Save yourself the expense, you have read this story before. It is a chick lit standard; young woman with solid values marries into a family of wealth, she becomes a mother but her mother-in-law doesn’t approve of her and thus makes her otherwise privileged life pure hell. This inspires the young heroine to right all the worldly wrongs.
In ‘Gilding Lily’ Lily Bartholomew marries Robert Bartholomew after a quick romance. Together they had plans on being New York society’s newest IT couple for a few years before reproducing, but Lily found herself with child right after the honeymoon which meant that the honeymoon she was expecting her life to be turns…I would say nightmarish but for that to happen she really would have to be living hand to mouth someplace like Cleveland while her husband manages a second rate Denny’s – and that just isn’t the case.

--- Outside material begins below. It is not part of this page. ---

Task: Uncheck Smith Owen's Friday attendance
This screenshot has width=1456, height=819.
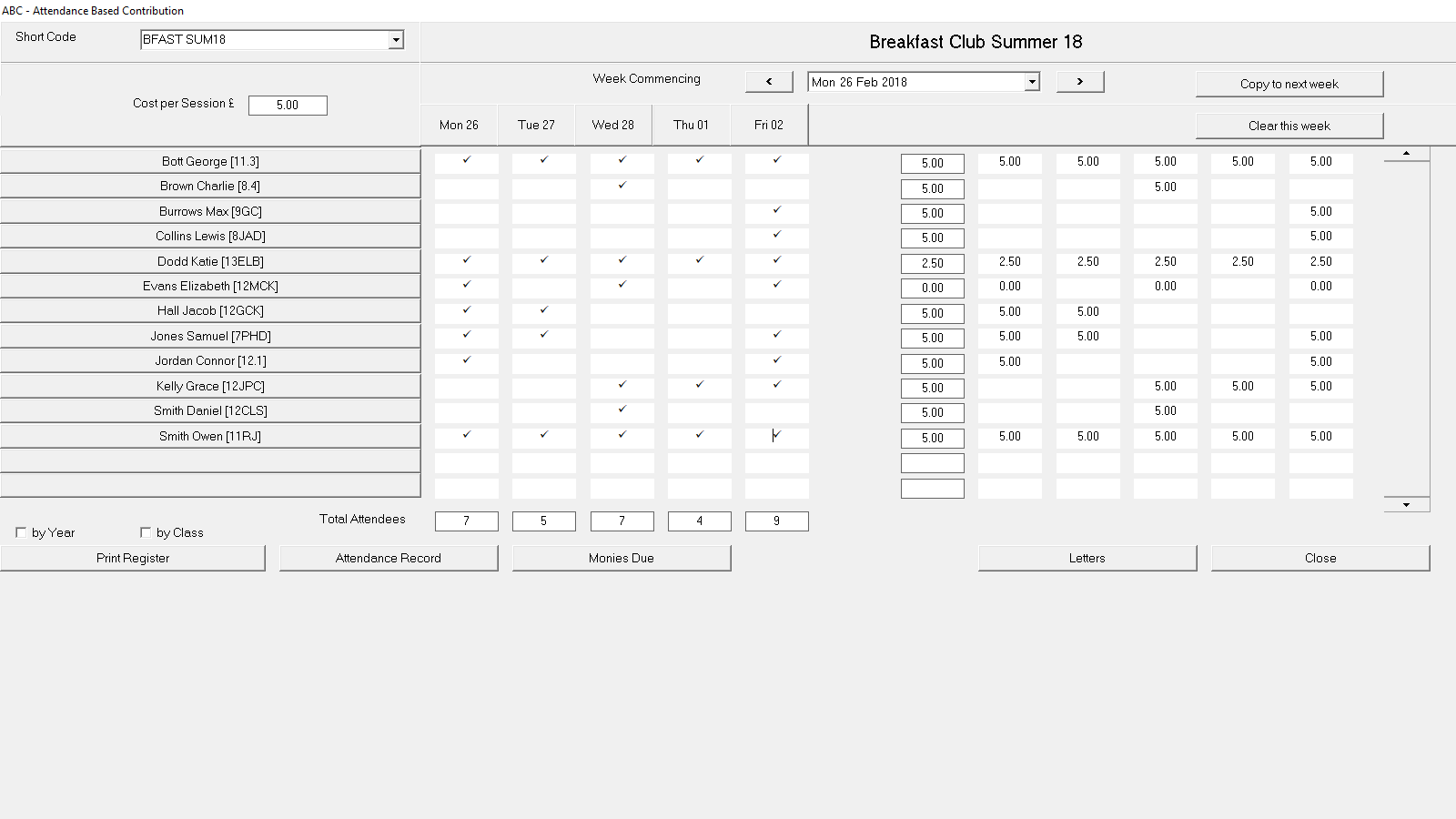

Lily’s husband quits his job (or was he fired as the rumor mill suggests) and she suddenly is thrust into a world where only the best is acceptable even when you can no longer afford it. Lily, being from a middleclass background, knows she can survive but she isn’t so sure about Robert. In fact, Robert seems to be the only one who doesn’t know that he isn’t employed. His mother, Lily’s nemesis, keeps buying him expensive clothing for the hob knobbing he is suppose to be doing in order to get whatever employment he thinks is much more acceptable for someone of his status.
Lily sees herself as being between a hard place and a rock since she gave up a promising career as a writer for a financial publication to pursue life as a socialite. So in my estimation, she was much too smart to find herself in the situation of having a husband who doesn’t acknowledge that he was the one whose actions put them in the financial pickle they are in. As one would imagine, their marriage suffers. As Lily takes care of their daughter (I think it was a daughter, I read this book back in the late summer maybe early fall of ‘08) she starts to notice a double standard, something that the reader of ‘Gilding’ notices far earlier, which betrays her intelligence and makes her character unlikeable as well as weak. She starts to note that her husband seems to feel that he can justify spending money on something as frivolous as a sports car, which means that they have no means to transport their daughter since there is no place to put a child seat, along with other expenses like a gym and such, while Lily herself has to almost grovel for spending some money on clothing for a vacation with his mother and stepfather that she would prefer not to go on. Oh, and she has also gained a few pounds after giving birth to their child which does not go unnoticed by her passive aggressive mother-in-law.
Since I didn’t like this book I’m going to reveal the ending so be aware * SPOILER ALERT *, Lily and Robert split up. I was almost cheering at this point of the novel because I didn’t know how much more of Lily’s martyrdom I could take. Then things change, rolling my eyes toward the ceiling, and the truth about her husband is revealed, yet he still seemed to me to be a GIGANTIC )(&%&^). The story ends with them getting back together after the Robert sets things aright with Mommie Dearest.
I think the novel would have ended more honestly and even with more hope if Lily left her husband and learned that she wasn’t a Cinderella, but something much better; a strong independent woman.
Overall, I wouldn’t recommend this book to anyone. Boncompagni’s writing didn’t really do it for me, and as I noted above, I wasn’t a fan of the storyline either.